Once the investment period of a fund ends, the management fee stream for the GP continues, although at a lower rate. The rationale for the continuation of a management fee during this “post-investment period” is that the GP is still tending to a substantial portion of the portfolio companies acquired during the investment period. For KKR, the applicable percentage through the tenth anniversary of the fund’s life is 0.75%. Unlike during the investment period, that percentage is applied only to the capital still invested in the fund, as opposed to the original fund size. Beyond the tenth year of the 2006 Fund, KKR is unusual in that it is rumored to still collect a further-stepped-down management fee for a number of years. Most funds lack that feature.
How much does all this management fee revenue add up to? KKR is an interesting example, because it is relatively transparent in this respect due to having recently become one of only a very few publicly-traded private equity firms. We can see from KKR’s SEC filings that, in 2011, the firm had $430.4 million of private equity management fee revenue. The firm’s website indicates that it has almost exactly 100 private equity investment professionals, so that’s more than $4 million in management fee revenue supporting each investment professional. For KKR, this management fee per investment professional metric has declined significantly in the last few years, as the firm has expanded into new strategies, like infrastructure investing, where it has built up significant staffing but has quite small assets. Around the time that the 2006 Fund closed, the metric would almost certainly have been close to $10 million per investment professional. Looking at the U.S. PE industry as a whole, it looks like GPs collected somewhere around $100 billion in management fee revenue in 2010, the last year for which there is good data.

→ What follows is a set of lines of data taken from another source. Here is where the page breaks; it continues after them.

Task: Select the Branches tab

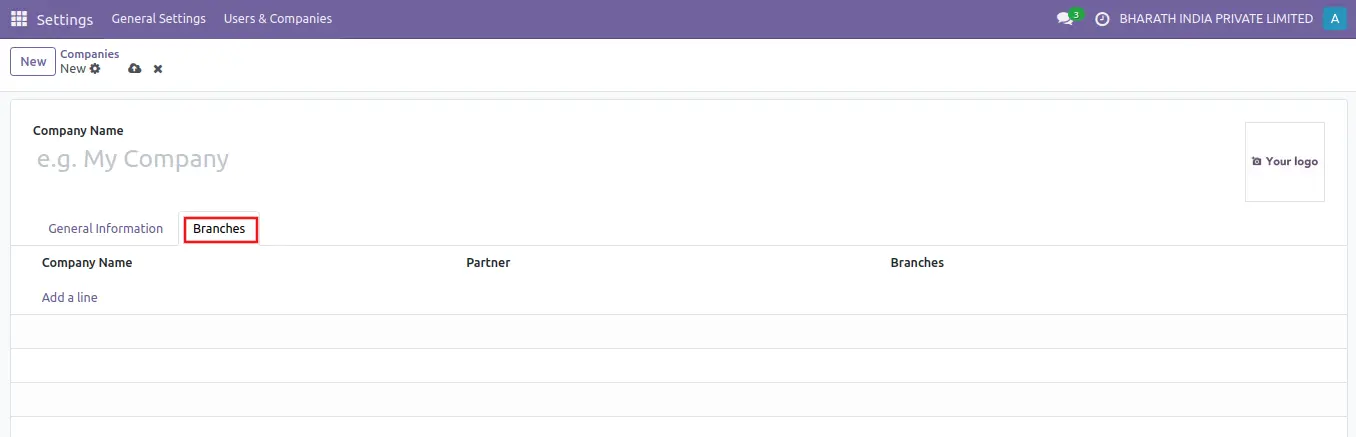Action: click(219, 229)
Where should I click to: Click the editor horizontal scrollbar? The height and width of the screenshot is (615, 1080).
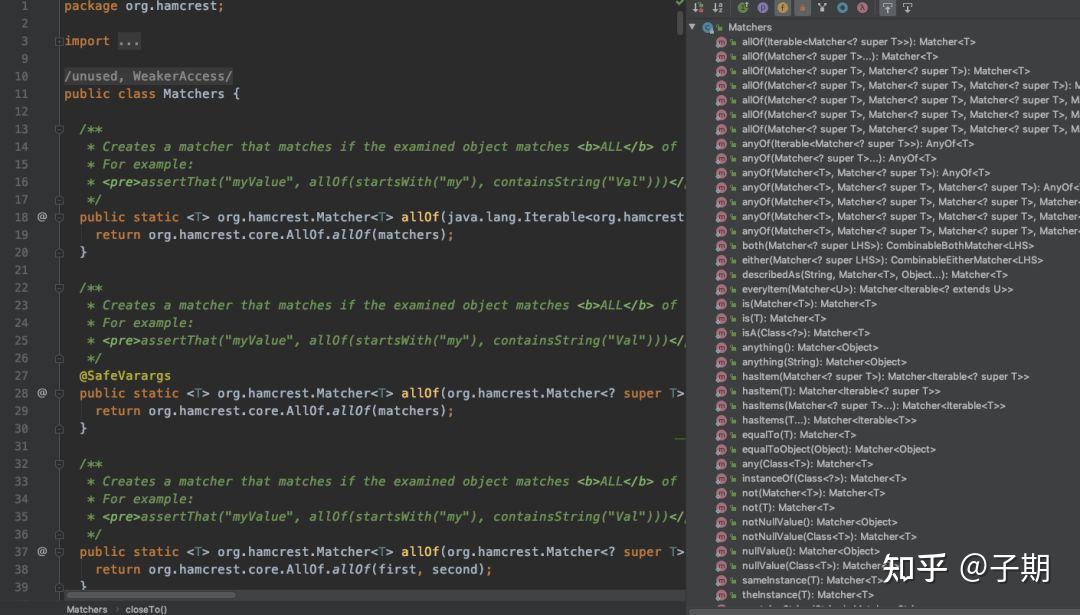click(x=151, y=595)

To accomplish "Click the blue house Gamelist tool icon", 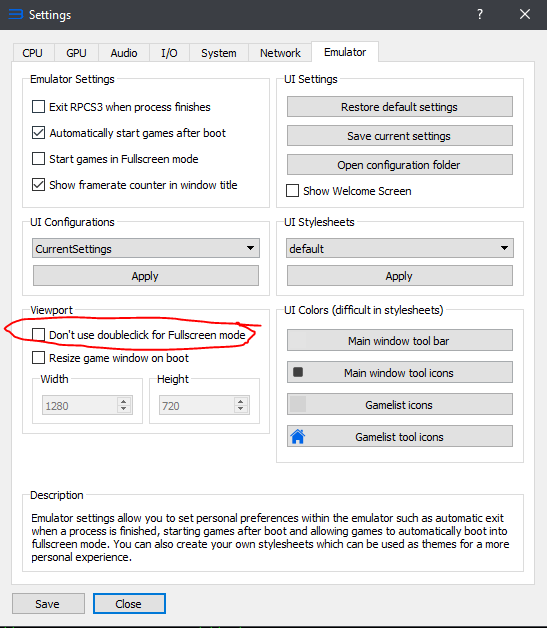I will pos(298,437).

The GP*s of a private equity fund don’t have to survive on just a fund’s management fee. It is actually only one of three major fee revenue streams GP*s receive, the other two being so-called “carried interest”, which is the GP*s share of profits in a fund, as well as “transaction fees” that the GP*s collect for providing “investment banking” services to the companies they own. We’ll examine both of these other fee streams in later posts devoted to each one in turn.

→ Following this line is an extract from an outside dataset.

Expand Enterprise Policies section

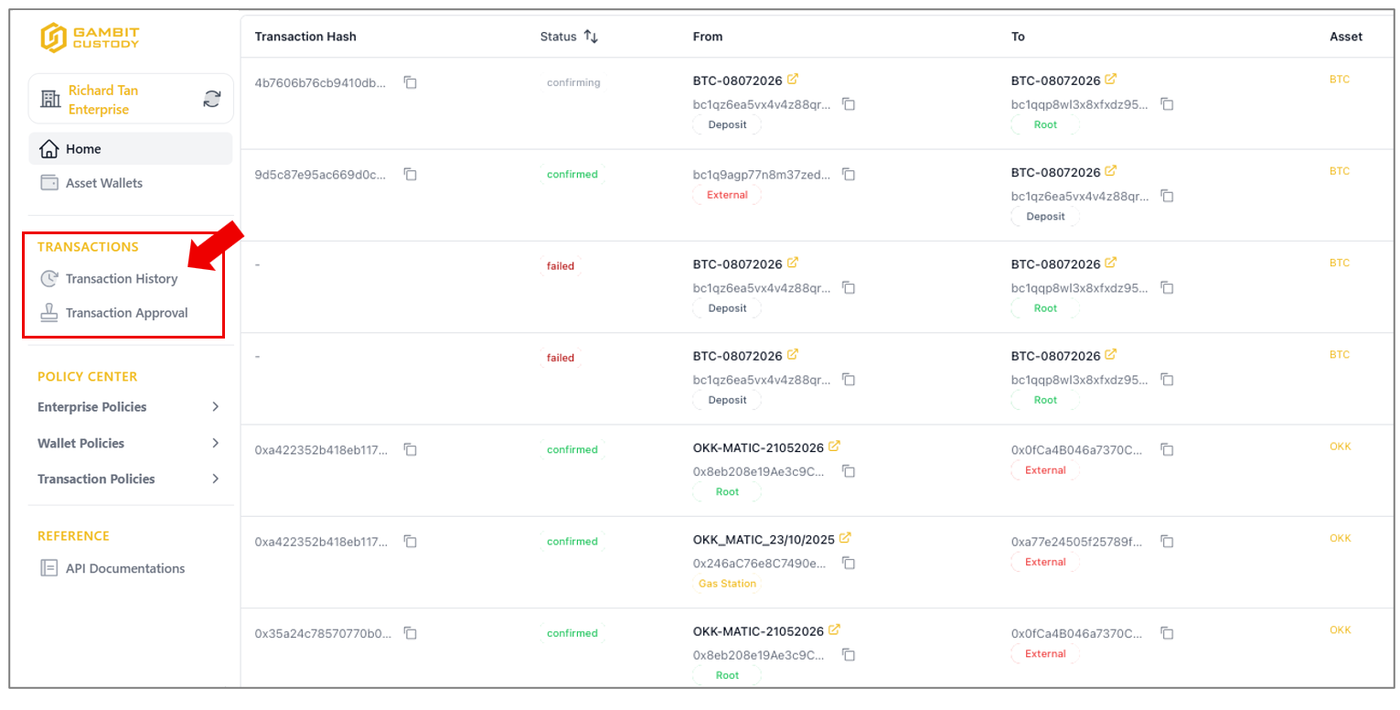tap(129, 407)
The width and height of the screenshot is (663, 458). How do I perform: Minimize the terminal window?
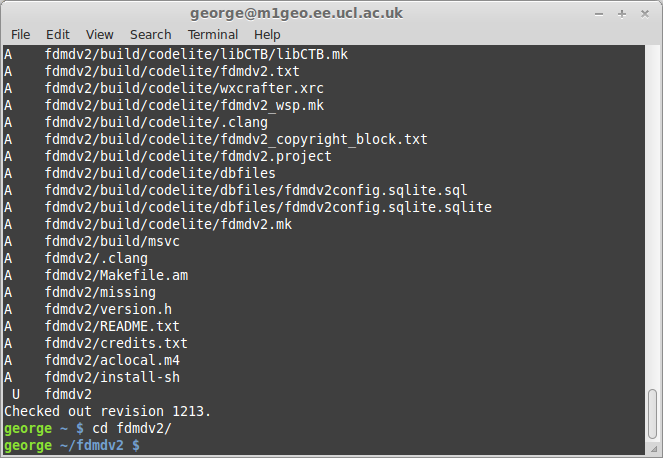pos(599,14)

Finally, though management fees appear to laypeople to be “ordinary income” taxed at a top marginal rate of 35%, GP*s have found a way to have it taxed at the dramatically lower 15% long-term capital gains rate. We’ll examine this tax maneuver in great detail later on. Suffice it to say that it is very legally dubious in most instances. The industry nevertheless defends this so-called “fee waiver” with two arguments: first, that “everybody does it” (which is not true by a long shot); second, that the IRS has tacitly acquiesced to the practice by not challenging it. The IRS’ silence most likely stems from the fact that they didn’t know about the practice before now. The last week’s publicity related to Bain Capital’s use of the waiver may change that.